[Records shown start]

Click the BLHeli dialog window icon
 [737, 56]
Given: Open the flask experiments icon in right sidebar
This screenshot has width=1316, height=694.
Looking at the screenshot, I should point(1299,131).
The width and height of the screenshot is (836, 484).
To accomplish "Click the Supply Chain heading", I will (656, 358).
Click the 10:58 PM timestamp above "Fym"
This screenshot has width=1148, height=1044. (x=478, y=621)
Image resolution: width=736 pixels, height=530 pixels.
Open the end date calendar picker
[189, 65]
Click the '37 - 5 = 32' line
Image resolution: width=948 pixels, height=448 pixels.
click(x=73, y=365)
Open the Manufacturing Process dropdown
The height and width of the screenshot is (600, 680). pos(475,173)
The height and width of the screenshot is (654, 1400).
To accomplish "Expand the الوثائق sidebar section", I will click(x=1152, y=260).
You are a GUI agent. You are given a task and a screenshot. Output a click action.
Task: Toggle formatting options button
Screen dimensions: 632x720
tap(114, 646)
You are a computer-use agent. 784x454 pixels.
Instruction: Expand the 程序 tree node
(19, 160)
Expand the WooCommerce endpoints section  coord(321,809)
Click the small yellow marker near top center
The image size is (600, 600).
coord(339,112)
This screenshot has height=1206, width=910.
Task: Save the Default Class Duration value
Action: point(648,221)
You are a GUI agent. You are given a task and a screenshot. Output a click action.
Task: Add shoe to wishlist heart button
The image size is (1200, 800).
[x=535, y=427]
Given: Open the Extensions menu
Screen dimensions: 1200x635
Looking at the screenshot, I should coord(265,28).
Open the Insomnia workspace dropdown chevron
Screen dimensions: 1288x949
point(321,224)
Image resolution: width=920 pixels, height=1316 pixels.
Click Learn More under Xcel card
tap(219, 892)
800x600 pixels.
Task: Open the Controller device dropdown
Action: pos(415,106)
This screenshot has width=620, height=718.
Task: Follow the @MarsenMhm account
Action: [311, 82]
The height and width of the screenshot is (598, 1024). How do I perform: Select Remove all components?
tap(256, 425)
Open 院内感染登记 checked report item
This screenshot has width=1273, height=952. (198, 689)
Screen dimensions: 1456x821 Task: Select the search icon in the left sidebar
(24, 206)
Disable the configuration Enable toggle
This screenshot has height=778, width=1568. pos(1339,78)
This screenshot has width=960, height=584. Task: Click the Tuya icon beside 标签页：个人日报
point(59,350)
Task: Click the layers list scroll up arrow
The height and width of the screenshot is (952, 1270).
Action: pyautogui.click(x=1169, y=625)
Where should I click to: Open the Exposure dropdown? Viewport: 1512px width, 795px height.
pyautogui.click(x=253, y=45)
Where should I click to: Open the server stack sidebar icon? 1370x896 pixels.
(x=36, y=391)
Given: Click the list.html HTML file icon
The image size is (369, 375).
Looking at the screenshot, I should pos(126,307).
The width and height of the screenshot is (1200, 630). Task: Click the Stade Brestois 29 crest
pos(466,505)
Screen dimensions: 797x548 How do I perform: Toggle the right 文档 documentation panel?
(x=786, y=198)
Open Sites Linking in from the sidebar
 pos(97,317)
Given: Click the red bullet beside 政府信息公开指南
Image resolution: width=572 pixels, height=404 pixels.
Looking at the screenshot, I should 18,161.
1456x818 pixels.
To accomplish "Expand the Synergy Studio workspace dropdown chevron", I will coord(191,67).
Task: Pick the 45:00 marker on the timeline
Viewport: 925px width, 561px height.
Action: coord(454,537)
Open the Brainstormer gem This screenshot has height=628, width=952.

[Records shown end]

Problem description
Reproduce the material verbatim from the start through the line containing "will (656, 358).", including that line.

Written response
Click the BLHeli dialog window icon
 [737, 56]
Given: Open the flask experiments icon in right sidebar
This screenshot has width=1316, height=694.
Looking at the screenshot, I should point(1299,131).
The width and height of the screenshot is (836, 484).
To accomplish "Click the Supply Chain heading", I will (656, 358).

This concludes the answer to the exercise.